Brasília, 21 (AE) - O ministro do Desenvolvimento, Indústria e Comércio Exterior, Alcides Tápias, disse hope não acreditar que a decisão da Secretaria de Comércio Exterior de suspender a automaticidade dada à importação dos produtos brasileiros tenha criado condições que inviabilizem o Mercosul. Na avaliação do ministro, a necessidade de o Brasil e a Argentina chegarem em bloco às negociações multilaterais que começam no fim do ano (Rodada do Milênio, Alca e parceria com a União Européia) levam o parceiro comercial a tentar forçar o Brasil a ceder nas negociações. "Isso tudo é um processo e é preciso saber negociar", disse.

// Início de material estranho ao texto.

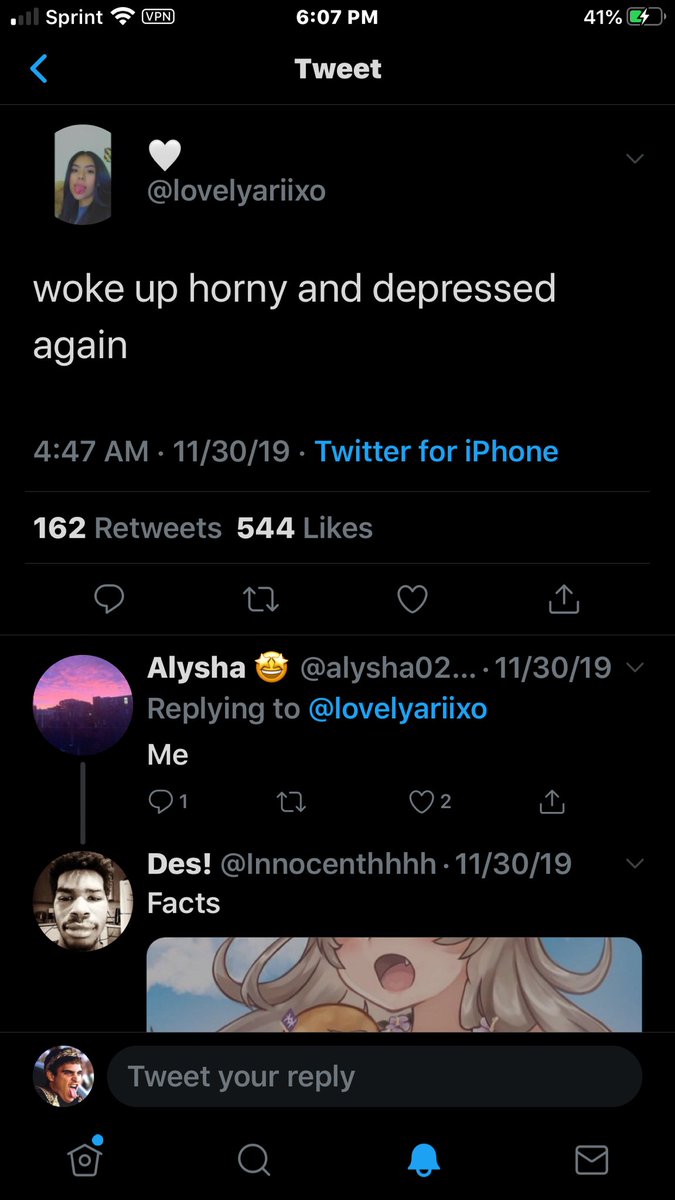675x1200 pixels.
Task: Share the main tweet
Action: tap(564, 599)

Para ele, a crise de protecionismo que tomou conta das negociações entre os dois parceiros comerciais desde o início do ano, após a desvalorização da moeda, é "o resultado natural de um processo que está em andamento." Ele acredita que depois das eleições na Argentina o comércio entre os dois países voltará à normalidade. "Nessa fase a gente não sabe bem se o alvo das decisões na Argentina é mesmo o Brasil", disse.

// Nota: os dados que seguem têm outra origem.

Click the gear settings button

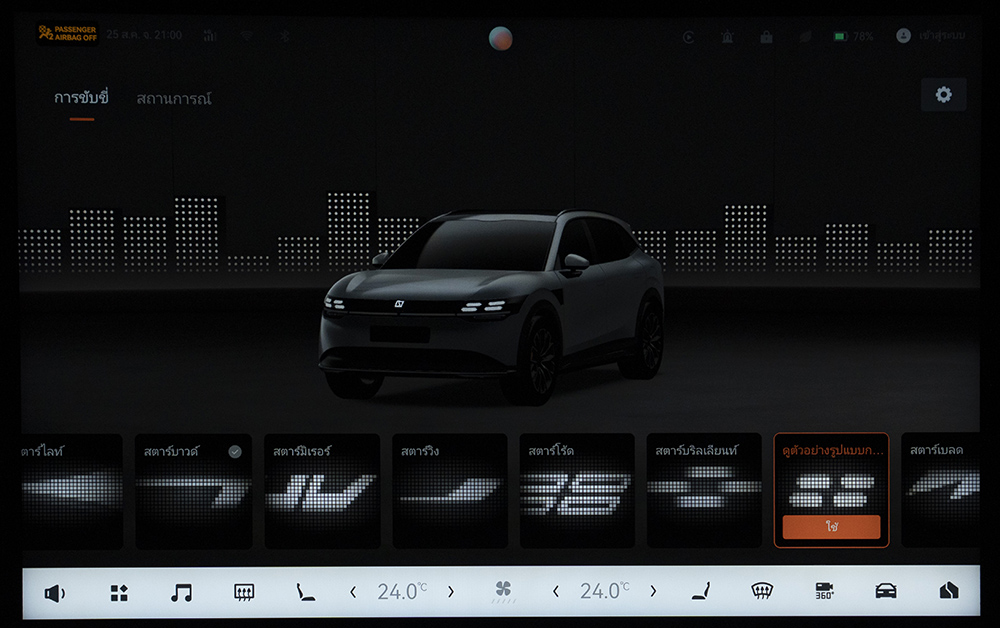click(x=943, y=95)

Segundo o ministro, o regime de reciprocidade adotado pelo Brasil "não é algo que tem de existir, mas precisa ser negociado. "Se a Argentina não for ágil para liberar nossos produtos, o Brasil também não deverá ser", disse. Tápias defende que o contencioso entre os dois países por causa das regras impostas aos calçados brasileiros deve ser resolvido pelos empresários de cada país. "Se eles chegarem a um acordo, compete ao governo aceitar". A decisão de suspender a automaticidade de importação para a Argentina foi tomada porque os empresários não chegaram a um acordo para os próximos três meses.